Abstract:  Anaerobic protozoan parasites share physiological and biochemical features (e.g. carbohydrate metabolism and cytosolic fermentation enzymes) essential to survive in their hosts. Understanding the evolutionary adaptations of glycolytic enzymes to luminal environments -in the context of diverse host conditions for anaerobic metabolism- can lead to the development of new drugs and/or improve treatments for infectious diseases. Amebiasis is the third leading parasitic cause of death worldwide. As an anaerobic eukaryote, its causative agent, E. histolytica lacks mitochondria and obtains energy from fermenting glucose, with carbon dioxide, acetate, and ethanol as end products. This metabolic pathway provides targets for developing antiinfective agents (ADHE alcohol/aldehyde dehydrogenases). Entamoeba histolytica alcohol dehydrogenase 2 (EhADH2) is a glycolytic enzyme essential for the survival of the trophozoite in the luminal environment. Because ADHE enzymes are found in bacteria (i.e. group-A-streptococcus, Pasteurella multocida, E. coli, Clostridium perfringens, Clostridium difficile), and protozoan parasites such as E. histolytica, and differ phylogenetically from human enzymes, ADHE targeting chemotherapeutic agents could effectively treat a broad range of human diseases.
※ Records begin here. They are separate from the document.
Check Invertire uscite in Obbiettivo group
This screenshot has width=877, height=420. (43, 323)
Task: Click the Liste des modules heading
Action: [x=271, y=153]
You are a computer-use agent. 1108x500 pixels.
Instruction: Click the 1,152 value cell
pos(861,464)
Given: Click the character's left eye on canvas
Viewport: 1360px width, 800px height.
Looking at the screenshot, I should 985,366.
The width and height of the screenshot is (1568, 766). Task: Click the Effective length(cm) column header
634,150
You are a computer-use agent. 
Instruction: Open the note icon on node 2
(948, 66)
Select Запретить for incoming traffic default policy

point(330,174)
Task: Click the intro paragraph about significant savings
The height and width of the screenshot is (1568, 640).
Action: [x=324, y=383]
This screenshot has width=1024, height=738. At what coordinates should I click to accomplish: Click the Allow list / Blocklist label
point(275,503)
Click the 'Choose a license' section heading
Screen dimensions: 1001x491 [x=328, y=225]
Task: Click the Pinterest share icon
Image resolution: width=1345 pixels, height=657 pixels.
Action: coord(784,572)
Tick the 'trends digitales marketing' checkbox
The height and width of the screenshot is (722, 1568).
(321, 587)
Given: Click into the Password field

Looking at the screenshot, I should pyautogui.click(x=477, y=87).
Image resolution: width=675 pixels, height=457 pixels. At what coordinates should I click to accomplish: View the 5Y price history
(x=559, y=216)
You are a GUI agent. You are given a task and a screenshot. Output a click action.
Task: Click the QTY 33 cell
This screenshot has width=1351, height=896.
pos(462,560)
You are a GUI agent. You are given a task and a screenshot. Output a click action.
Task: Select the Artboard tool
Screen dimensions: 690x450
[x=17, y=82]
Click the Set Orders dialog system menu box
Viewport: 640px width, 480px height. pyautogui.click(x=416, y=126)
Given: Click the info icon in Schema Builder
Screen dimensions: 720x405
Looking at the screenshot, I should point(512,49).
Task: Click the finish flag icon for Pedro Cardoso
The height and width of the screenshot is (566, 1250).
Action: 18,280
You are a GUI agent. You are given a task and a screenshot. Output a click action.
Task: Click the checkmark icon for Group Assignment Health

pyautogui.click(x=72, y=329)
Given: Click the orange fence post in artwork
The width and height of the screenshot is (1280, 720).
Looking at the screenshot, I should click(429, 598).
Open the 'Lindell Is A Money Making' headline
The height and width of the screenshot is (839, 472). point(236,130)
This proposal aims to a) characterize the genetic, biochemical and structural properties of alcohol/aldehyde dehydrogenases (ADHE); b) synthesize novel synthetic pyrazolines capable of inhibiting pathogenic growth and ADHE enzymes (e.g. iron chelation or alcohol analogs); c) and test the efficiency and safety of these chemicals in vitro. Studying the adaptations of anaerobic pathogens to the luminal environment can change the classical view of infectious diseases as ‘evolutionary arms races’ to an evolutionary understanding of the ecological association between hosts and microbiota. By analyzing the structural properties of model anaerobic enzymes essential for the survival of the human pathogen Entamoeba histolytica to the human luminal environment we can expand our knowledge of a novel family of enzymes and highlight the importance of an evolutionary/biological perspective in the education of students interested in pursuing health related professions.